Dafür brachte SEGA aber halt auch schon 1995 den Saturn raus. Und da ist das Bild dann auf jeden Fall verheerender. Mal abgesehen davon, dass die Zahl der PAL-Releases dort generell eher bescheiden war, fällt ihre Zahl nach einem quantitativ sehr starken 1996 ab 1997 schon wieder ab. 1998 war der Saturn praktisch so tot, wie das Nintendo 64 2001.
Genau genommen war seine Lebensspanne damit gar nicht sooooo viel länger als die der Dreamcast.
Ich hab deren Ende wie du auch nur am Rande mitbekommen. Zu der Zeit war ich mit meinem N64 noch immer sehr zufrieden, der GameCube stand aber schon in den Startlöchern, und die PS2 war klar erkennbar der Platzhirsch.

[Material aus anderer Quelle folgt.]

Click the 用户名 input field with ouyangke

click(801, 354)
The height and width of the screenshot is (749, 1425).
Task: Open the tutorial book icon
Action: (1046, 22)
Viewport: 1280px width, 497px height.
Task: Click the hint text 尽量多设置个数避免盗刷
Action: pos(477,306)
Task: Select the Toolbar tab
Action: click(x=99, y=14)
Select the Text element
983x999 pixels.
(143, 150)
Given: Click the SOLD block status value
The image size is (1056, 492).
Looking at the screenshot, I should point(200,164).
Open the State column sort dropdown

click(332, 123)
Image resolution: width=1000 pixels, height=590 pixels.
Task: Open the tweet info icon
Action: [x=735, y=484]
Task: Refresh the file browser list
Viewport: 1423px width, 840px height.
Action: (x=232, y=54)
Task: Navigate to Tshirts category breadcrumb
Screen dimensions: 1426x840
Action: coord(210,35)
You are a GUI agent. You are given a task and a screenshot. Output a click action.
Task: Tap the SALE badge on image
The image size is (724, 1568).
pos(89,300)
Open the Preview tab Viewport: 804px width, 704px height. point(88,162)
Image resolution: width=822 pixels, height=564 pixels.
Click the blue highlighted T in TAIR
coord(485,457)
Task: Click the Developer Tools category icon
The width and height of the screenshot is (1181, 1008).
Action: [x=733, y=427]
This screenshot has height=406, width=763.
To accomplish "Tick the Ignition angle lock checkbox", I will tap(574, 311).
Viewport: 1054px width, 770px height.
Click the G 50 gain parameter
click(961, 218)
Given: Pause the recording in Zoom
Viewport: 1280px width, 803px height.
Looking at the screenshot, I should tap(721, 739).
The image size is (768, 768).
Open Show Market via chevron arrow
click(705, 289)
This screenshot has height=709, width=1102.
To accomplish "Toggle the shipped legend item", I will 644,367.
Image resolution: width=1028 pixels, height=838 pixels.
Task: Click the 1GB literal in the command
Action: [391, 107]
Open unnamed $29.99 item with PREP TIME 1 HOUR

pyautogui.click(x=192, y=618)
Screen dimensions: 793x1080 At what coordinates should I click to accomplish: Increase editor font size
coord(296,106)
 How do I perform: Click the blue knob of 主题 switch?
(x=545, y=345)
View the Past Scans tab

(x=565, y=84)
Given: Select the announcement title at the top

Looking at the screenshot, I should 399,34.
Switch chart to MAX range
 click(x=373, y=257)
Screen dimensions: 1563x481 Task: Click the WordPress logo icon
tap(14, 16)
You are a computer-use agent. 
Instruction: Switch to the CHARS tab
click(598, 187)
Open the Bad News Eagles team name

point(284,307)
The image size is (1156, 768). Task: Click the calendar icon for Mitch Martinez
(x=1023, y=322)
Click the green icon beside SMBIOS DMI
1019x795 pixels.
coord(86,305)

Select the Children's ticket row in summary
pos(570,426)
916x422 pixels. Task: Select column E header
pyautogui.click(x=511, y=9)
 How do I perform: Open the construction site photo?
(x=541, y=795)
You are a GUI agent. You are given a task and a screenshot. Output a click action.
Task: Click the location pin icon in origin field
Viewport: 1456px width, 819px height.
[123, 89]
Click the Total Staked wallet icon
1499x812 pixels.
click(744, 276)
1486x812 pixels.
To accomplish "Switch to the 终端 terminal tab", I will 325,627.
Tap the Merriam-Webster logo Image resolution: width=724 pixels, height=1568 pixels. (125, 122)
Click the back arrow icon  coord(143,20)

Da hab ich mich (mit meinen 14 Jahren) um das Schicksal eines Systems, das ich aus der Ferne zwar stets interessant fand, aber niemals als Kauf in Erwägung gezogen hätte, wenig geschert.
Ist aber interessanter, dass du den Faktor Vertrauen beim Konsolenkauf erwähnst. Der gab bei mir nämlich den Ausschlag zum Kauf einer WiiU.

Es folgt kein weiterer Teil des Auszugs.